Sickle cell disease (SCD) is the most common hemoglobinopathy, caused by a mutation in the β-globin gene of hemoglobin. It predisposes patients to painful Vaso-occlusive crises (VOC) and multi-organ dysfunctions. The disease exhibits significant phenotypic variability, making it challenging to predict severity and outcomes. This study aimed to characterize the whole blood gene expression profile of Bahraini SCD patients, identifying differentially expressed genes during steady-state ( = 10) and VOC ( = 10) compared to healthy controls ( = 8). Analysis revealed 2073 and 3363 dysregulated genes during steady-state and VOC, respectively, compared to controls, with 1078 genes differentially expressed during VOC versus steady-state. Gene Ontology (GO) enrichment analysis highlighted significant deregulation in immune and hematopoietic pathways, including down-regulation of critical genes for immune modulation and hematopoietic balance. Notably, the transcription factor RUNX3, involved in immune cell differentiation and inflammation, was among the 668 down-regulated genes. RUNX3 was four-fold down-regulated in microarray analysis, three-fold in PCR, and showed a mean protein concentration of 11.13 pg/mL during VOC compared to 457.93 pg/mL during steady-state ( < 0.01). These findings suggest that RUNX3 may serve as a potential biomarker for VOC. Future large-scale validation, additional proteomic studies, and functional investigations are recommended to confirm its clinical utility and significance.

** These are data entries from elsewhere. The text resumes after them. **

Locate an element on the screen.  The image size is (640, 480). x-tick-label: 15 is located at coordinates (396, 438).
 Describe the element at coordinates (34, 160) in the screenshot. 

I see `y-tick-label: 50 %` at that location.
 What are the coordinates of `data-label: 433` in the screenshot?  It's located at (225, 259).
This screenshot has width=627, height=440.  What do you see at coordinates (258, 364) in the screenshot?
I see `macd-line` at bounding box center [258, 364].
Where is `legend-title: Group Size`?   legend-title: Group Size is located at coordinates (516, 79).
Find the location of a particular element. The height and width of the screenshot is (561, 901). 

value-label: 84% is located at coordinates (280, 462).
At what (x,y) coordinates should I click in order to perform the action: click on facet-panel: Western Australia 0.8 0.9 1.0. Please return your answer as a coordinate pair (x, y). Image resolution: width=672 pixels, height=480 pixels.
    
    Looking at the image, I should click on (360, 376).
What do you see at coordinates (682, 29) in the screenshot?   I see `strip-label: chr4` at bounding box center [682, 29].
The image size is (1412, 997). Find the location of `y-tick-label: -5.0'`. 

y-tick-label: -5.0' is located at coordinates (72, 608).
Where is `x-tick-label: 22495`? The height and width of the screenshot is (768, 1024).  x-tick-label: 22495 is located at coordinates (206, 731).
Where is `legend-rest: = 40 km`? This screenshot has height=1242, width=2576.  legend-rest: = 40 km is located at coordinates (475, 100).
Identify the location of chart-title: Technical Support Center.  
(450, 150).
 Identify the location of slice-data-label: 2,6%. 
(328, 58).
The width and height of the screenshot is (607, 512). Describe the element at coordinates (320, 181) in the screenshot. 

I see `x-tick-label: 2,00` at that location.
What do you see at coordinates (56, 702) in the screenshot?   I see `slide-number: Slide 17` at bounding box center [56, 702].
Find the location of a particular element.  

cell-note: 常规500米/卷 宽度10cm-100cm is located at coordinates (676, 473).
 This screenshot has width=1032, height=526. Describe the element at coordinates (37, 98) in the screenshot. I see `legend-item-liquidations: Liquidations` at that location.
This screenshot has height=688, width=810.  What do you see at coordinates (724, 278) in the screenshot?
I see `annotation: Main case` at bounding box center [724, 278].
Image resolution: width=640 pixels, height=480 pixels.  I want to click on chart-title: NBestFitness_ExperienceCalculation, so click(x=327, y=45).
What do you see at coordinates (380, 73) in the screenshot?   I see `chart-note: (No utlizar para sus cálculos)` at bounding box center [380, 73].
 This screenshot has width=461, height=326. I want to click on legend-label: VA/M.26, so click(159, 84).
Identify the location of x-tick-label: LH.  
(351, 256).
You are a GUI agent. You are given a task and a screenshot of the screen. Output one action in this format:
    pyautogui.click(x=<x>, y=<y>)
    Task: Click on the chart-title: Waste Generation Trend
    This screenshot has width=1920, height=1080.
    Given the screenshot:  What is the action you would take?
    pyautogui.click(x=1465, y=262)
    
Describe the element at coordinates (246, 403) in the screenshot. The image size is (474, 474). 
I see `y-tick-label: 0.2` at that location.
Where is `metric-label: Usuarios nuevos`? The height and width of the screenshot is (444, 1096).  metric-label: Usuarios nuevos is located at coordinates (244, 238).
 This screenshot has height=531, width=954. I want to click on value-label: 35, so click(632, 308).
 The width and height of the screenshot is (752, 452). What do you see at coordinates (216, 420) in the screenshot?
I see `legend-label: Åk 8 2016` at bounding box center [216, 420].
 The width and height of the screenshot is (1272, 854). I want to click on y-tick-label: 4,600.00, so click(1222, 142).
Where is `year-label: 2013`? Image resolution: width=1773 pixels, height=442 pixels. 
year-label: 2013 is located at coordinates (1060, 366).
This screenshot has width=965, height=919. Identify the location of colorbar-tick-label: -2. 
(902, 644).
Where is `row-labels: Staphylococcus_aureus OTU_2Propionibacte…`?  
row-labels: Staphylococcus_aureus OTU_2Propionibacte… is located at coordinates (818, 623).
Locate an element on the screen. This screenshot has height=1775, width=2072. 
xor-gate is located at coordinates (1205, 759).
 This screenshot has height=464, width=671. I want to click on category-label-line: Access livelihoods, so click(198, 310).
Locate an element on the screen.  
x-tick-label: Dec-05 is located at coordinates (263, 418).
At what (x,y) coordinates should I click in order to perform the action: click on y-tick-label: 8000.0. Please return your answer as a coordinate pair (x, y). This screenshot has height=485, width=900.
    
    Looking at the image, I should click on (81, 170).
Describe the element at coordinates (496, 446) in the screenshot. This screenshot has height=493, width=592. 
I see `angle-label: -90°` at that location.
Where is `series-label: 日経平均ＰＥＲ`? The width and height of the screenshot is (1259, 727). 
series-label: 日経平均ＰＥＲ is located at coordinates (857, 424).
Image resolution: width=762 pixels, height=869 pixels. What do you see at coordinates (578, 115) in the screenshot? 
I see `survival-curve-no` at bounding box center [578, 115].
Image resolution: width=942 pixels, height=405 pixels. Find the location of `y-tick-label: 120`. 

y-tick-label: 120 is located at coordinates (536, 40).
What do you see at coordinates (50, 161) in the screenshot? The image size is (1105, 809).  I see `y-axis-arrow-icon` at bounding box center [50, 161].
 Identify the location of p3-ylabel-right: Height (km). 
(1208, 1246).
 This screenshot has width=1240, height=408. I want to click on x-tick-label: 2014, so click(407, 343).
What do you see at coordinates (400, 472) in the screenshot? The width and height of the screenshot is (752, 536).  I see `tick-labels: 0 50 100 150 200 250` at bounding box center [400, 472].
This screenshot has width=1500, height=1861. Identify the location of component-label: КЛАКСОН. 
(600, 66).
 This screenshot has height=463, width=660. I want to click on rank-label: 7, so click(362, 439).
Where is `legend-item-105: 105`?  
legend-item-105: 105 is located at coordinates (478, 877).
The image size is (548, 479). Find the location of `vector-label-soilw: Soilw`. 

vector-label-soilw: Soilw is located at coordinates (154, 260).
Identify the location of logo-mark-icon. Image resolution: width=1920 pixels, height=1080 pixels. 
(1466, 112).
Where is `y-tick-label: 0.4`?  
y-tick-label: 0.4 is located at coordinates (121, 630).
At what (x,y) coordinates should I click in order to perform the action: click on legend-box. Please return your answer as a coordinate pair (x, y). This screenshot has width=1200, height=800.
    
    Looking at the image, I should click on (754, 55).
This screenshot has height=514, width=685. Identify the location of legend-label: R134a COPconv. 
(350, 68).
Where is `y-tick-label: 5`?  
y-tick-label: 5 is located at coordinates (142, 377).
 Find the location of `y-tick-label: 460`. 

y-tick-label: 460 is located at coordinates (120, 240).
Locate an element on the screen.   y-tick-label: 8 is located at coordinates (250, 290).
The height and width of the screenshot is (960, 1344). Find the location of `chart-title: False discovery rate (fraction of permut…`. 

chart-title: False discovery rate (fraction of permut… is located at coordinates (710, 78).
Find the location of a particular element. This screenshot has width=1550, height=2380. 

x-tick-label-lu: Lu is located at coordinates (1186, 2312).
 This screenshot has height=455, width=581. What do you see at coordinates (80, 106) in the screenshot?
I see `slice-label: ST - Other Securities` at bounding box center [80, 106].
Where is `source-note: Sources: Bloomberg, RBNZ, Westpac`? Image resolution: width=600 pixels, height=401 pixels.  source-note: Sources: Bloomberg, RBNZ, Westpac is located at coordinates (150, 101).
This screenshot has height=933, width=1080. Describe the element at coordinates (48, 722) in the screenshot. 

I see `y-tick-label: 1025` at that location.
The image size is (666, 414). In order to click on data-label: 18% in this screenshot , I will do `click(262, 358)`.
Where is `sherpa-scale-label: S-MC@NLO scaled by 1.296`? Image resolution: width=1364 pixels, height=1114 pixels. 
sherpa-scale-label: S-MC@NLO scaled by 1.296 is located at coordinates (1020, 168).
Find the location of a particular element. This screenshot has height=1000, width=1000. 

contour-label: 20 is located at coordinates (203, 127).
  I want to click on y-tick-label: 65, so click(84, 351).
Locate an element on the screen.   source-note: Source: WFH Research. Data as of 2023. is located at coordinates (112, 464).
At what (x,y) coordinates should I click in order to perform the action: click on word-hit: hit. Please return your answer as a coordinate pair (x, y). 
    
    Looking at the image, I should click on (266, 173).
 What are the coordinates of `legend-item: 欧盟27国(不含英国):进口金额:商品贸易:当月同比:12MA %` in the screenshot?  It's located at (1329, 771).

镰状细胞病(SCD)是最常见的血红蛋白病,由血红蛋白β-珠蛋白基因突变引起。它使患者易患疼痛性血管闭塞危象(VOC)和多器官功能障碍。该疾病表现出显著的表型变异性,使得预测严重程度和预后具有挑战性。本研究旨在描述巴林SCD患者的全血基因表达谱,确定与健康对照(n = 8)相比,稳态期(n = 10)和VOC期(n = 10)差异表达的基因。分析显示,与对照组相比,稳态期和VOC期分别有2073个和3363个基因表达失调,其中1078个基因在VOC期与稳态期差异表达。基因本体(GO)富集分析突出了免疫和造血途径中的显著失调,包括免疫调节和造血平衡关键基因的下调。值得注意的是,参与免疫细胞分化和炎症的转录因子RUNX3是668个下调基因之一。在微阵列分析中,RUNX3下调了四倍,在PCR中下调了三倍,与稳态期的457.93 pg/mL相比,VOC期的平均蛋白浓度为11.13 pg/mL(P < 0.01)。这些发现表明,RUNX3可能作为VOC的潜在生物标志物。建议未来进行大规模验证、额外的蛋白质组学研究和功能研究,以证实其临床实用性和意义。